“And he stood between the dead and the living, and the plague was stopped.” – Numbers 16:36
This is an incredible picture if ever there was one: Aaron, clad in the robes of the high priest, holding the censer with holy fire and incense (see Exodus 30), running into defilement and death, through over fourteen thousand corpses, to stand at the live front of the contagion. Standing between the living and the dead. Surely Aaron prefigures Christ: he loves his own people though they rejected and spoke out against him. He leaves a place of safety for uncleanliness and exposure to possible death. Even Moses could not go: only Aaron, the appointed high priest, could act out the very essence of what his office entailed, literally interposing himself between the deserved death of his people and the wrath of a holy God.

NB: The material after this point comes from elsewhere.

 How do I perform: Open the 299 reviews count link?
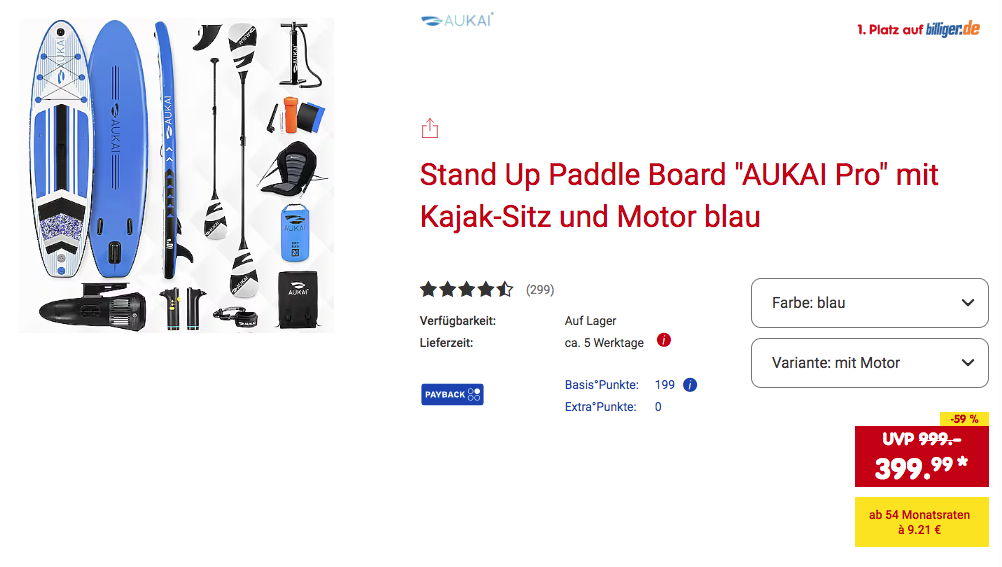tap(540, 290)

Christ acted as our high priest through his incarnation and atoning death: but he also continues to intercede for us. “Christ Jesus is the one who died—more than that, who was raised—who is at the right hand of God, who indeed is interceding for us” (Romans 8:34). “Consequently, he is able to save to the uttermost those who draw near to God through him, since he always lives to make intercession for them” (Hebrews 7:25). He intercedes for us as our advocate (1 John 2), and also through his prayers for us (Luke 22:32, John 17).
“I’ll pray for you” has become over-spoken to the point of meaninglessness—a while ago, I decided never to say those words unless immediately followed by said prayer, lest I forget—but this notion is not a platitude for Jesus. He exists perpetually to make intercession for us. His work for us did not stop at the cross. He prays for us. And not only Jesus, but the Holy Spirit: “Likewise the Spirit helps us in our weakness. For we do not know what to pray for as we ought, but the Spirit himself intercedes for us with groanings too deep for words” (Romans 8:26). You would think if we didn’t know what to pray for, the Spirit would help by, well, telling us what to pray for—but he intercedes for us instead. He himself speaks for us.
I tend to think, and I’m constantly told, that I can speak for myself most of the time, but the truth is, I am beset by the plague of my pride and my sin. I don’t just need coaching; I need someone to speak for me. And that is what God does. I consider how encouraged I feel when I know or feel or hear someone praying for me, or acting on my behalf. I think, what does it mean to me that Jesus is advocating for me in the heavenly realms, right there before God? That the Spirit himself groans in intercession for me? That all of this happens now? How could I not feel deeply and undeservedly loved? I think of Aaron, who despite being around 100 years old is not walking, but running, into the plague. How could I not desire in Christ-like-ness to intercede for others with the same sense of fervency and love?